[OpenID] About Facebook, MySpace and OpenID

Peter Williams pwilliams at rapattoni.com
Sun Apr 5 17:41:25 UTC 2009



> -----Original Message-----
> From: Deron Meranda [mailto:deron.meranda at gmail.com]
> Sent: Sunday, April 05, 2009 10:32 AM
> To: Peter Williams
> Cc: general
> Subject: Re: [OpenID] About Facebook, MySpace and OpenID

> On Sun, Apr 5, 2009 at 1:04 PM, Peter Williams
> <pwilliams at rapattoni.com> wrote:
> > The context is one of an OP minting an openid assertion, which
> creates an RP session based on asking for n attributes. But, if I as RP
> ask for another assertion 59 minutes later, I don’t expect as an RP to
> be asking for more or less attributes at that point (just because some
> or other set was or was not requested/delivered last time).

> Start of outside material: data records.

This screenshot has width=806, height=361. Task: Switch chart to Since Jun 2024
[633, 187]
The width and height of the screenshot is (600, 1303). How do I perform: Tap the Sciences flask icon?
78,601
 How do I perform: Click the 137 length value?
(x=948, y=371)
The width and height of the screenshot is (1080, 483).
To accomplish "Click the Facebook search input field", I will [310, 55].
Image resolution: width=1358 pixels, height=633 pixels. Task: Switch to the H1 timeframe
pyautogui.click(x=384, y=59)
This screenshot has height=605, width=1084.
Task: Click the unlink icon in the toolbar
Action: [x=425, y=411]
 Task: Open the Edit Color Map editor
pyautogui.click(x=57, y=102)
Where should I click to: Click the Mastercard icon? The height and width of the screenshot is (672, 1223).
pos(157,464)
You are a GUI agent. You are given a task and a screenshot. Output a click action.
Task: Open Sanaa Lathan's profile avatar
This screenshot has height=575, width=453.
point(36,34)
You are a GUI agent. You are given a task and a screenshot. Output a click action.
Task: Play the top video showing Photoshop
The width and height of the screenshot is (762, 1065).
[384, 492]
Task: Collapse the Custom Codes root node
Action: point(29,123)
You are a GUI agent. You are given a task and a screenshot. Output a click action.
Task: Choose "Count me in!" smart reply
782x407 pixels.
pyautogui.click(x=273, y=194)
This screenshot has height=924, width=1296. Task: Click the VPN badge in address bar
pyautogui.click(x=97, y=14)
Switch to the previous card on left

I just ask
> for another assertion, and indicate that I need the OP to (still)
> represent the n attributes as (then) accurate, etc.
>
> Sure, that's valid.  But also as an RP you shouldn't expect that just
> because
> you ask for an attribute that you'll get it back if the answer is still
> the same
> as the last time you asked.  This is a protocol/bandwidth optimization
> thing
> that Google is doing; but it doesn't fundamentally change the
> correctness
> does it?  (other than requiring the RP maintain state between
> requests).

[Peter Williams] Aha.

Does openid auth conformance *require* the RP to maintain state, or does Google's implementation *require* the RP to maintain state?

If it’s the protocol, it gets added to the testing suite. RPs failing to retain the required state may be labeled non-conforming (or, in openid culture "not OSIS tested " -- to be politically correct.) If it’s the implementation, we get to debate the propriety of the OPs implementation in an open community.